:: Information supplied ::
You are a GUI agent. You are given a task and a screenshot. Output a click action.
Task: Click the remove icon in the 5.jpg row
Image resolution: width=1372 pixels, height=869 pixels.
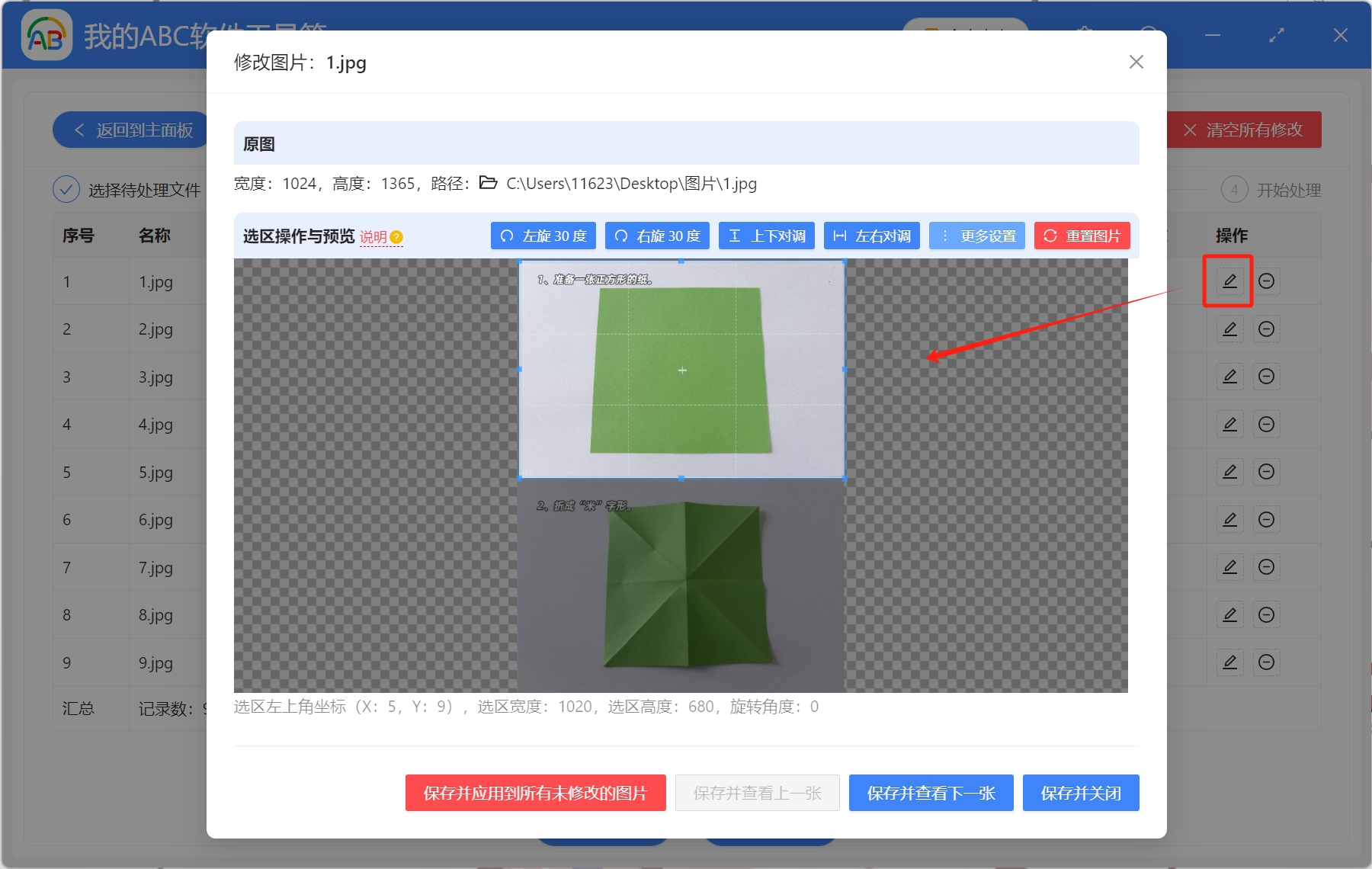[1267, 471]
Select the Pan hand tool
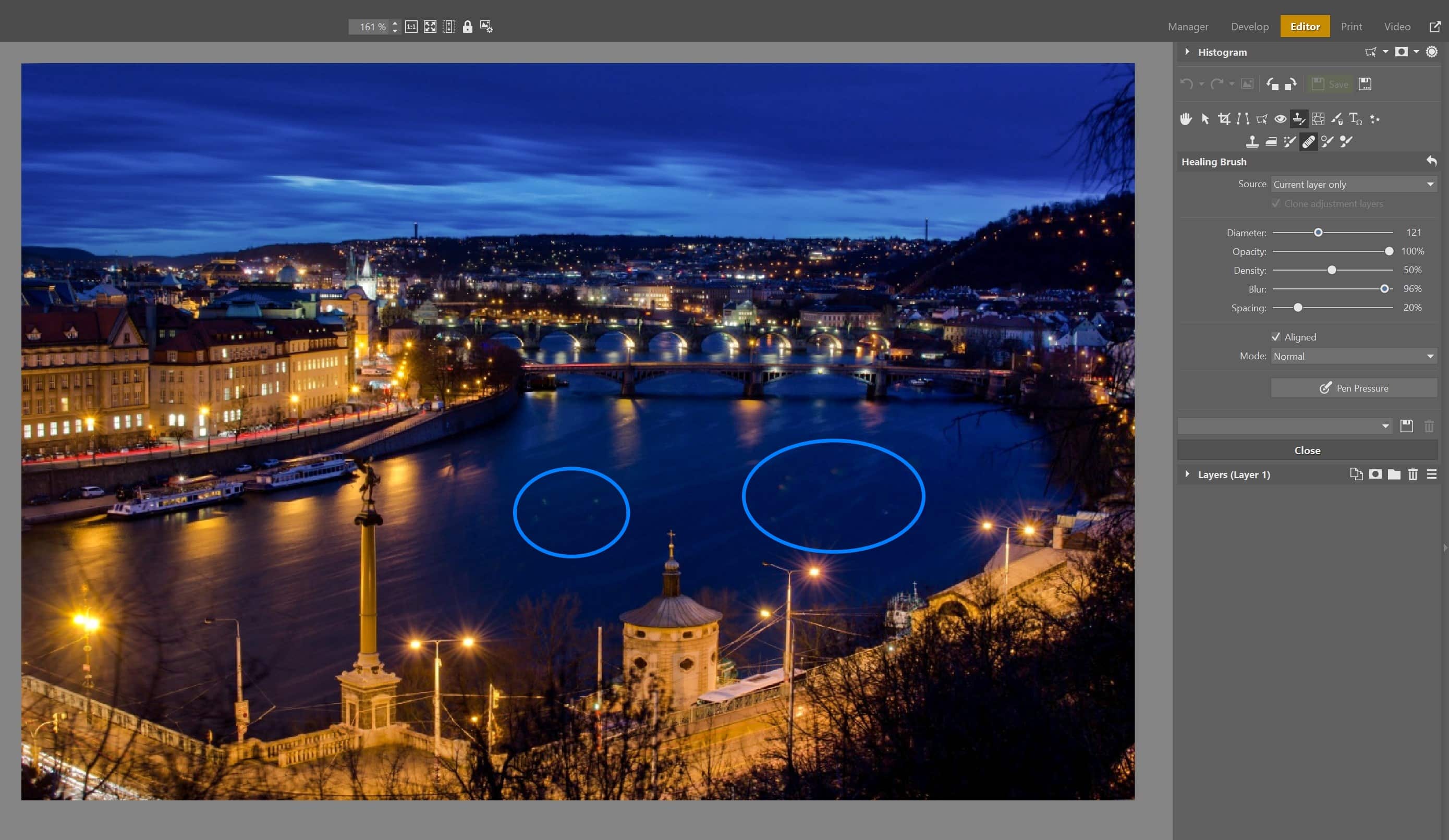The width and height of the screenshot is (1449, 840). 1186,119
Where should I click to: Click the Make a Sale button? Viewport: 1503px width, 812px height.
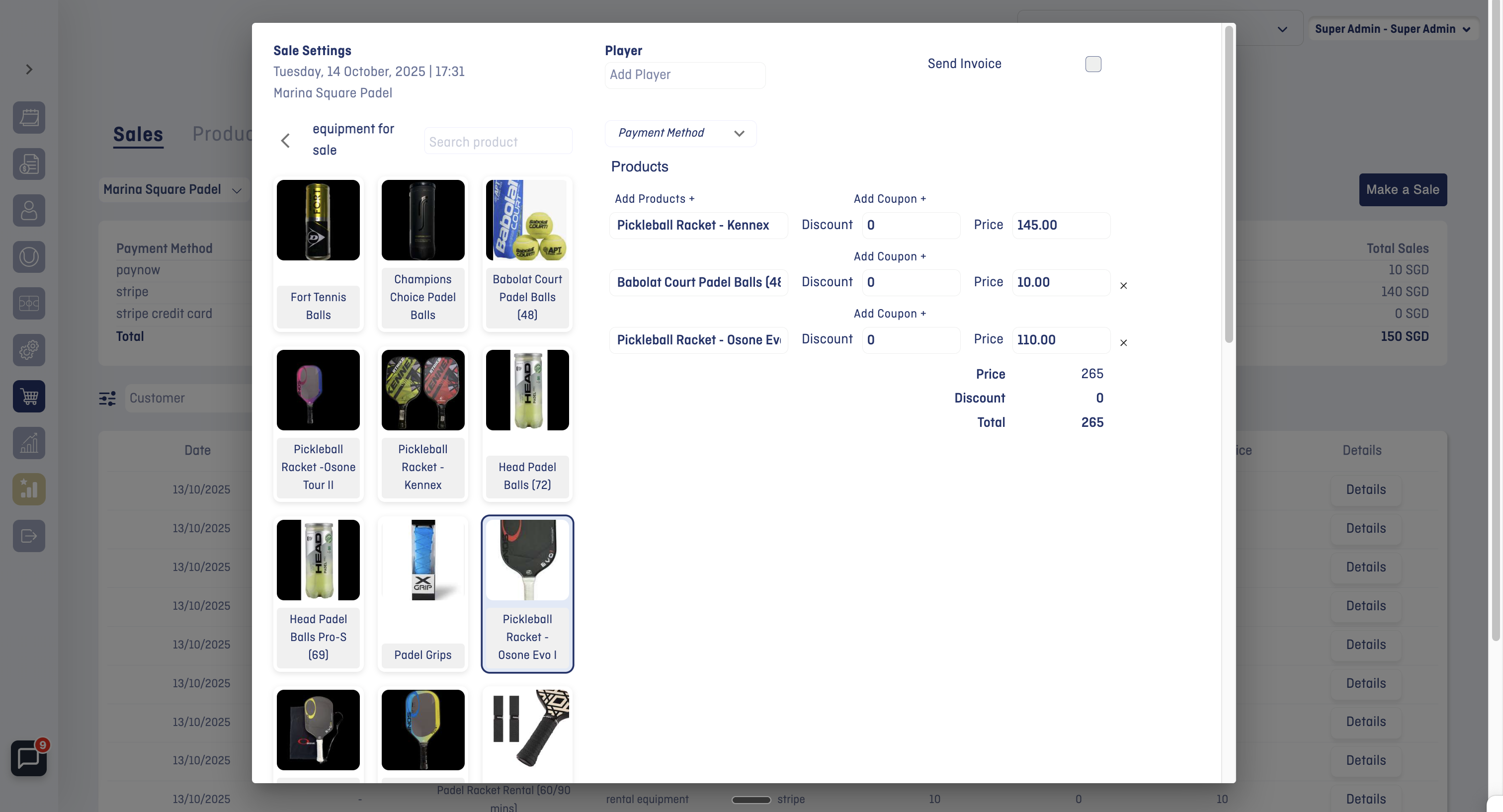click(1403, 190)
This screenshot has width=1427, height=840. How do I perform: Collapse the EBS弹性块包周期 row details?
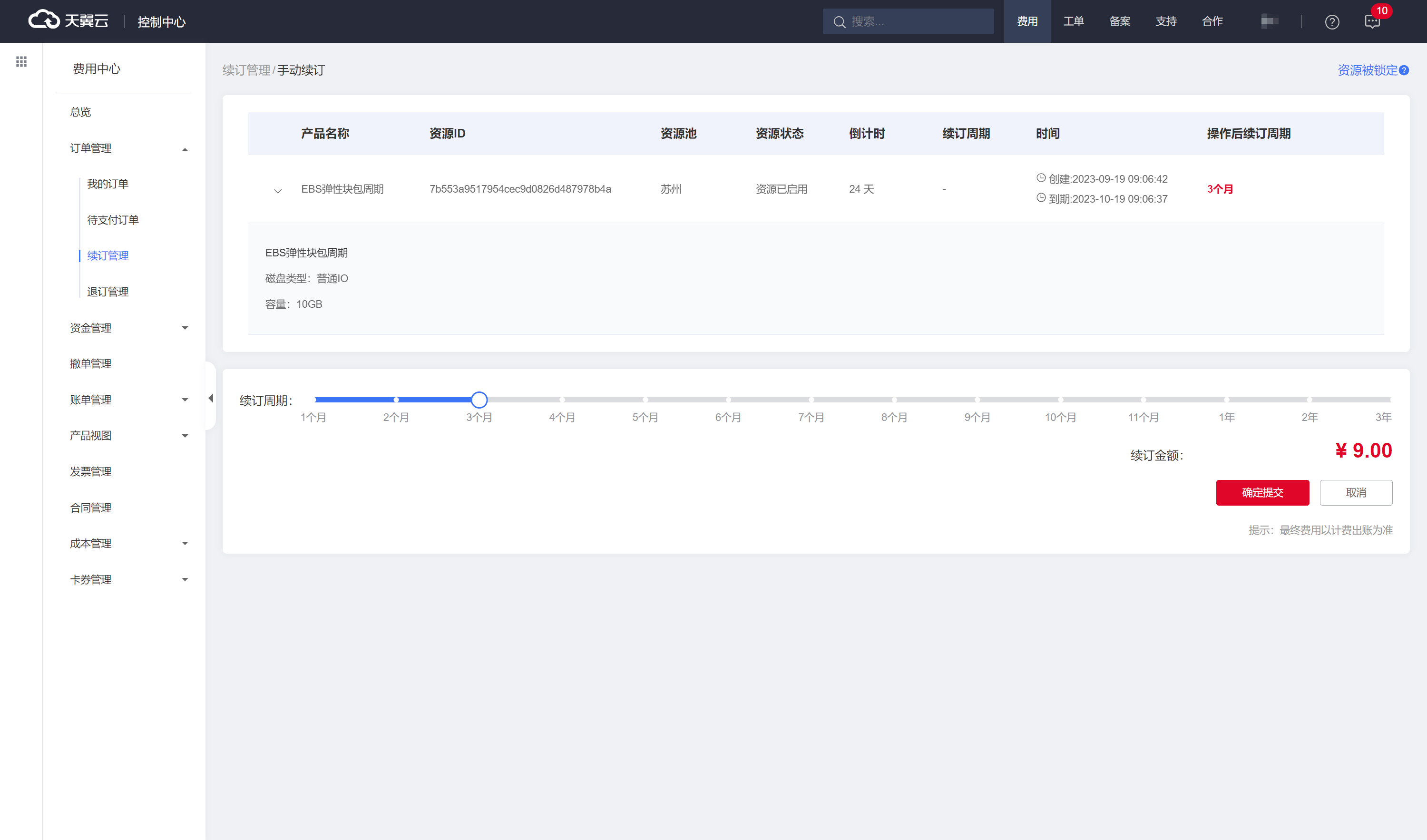[277, 191]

:: How to complete this task ::
Write out each line of the data exactly; the images should be left out.

:: Exercise solution ::
You are a GUI agent. You are given a task and a screenshot. Output a click action.
Task: Click the remove icon in the 5.jpg row
Image resolution: width=1372 pixels, height=869 pixels.
[1267, 471]
Select the Pan hand tool
The width and height of the screenshot is (1449, 840). 1186,119
Where should I click to: Click the Make a Sale button? Viewport: 1503px width, 812px height.
click(1403, 190)
This screenshot has width=1427, height=840. How do I perform: Collapse the EBS弹性块包周期 row details?
[277, 191]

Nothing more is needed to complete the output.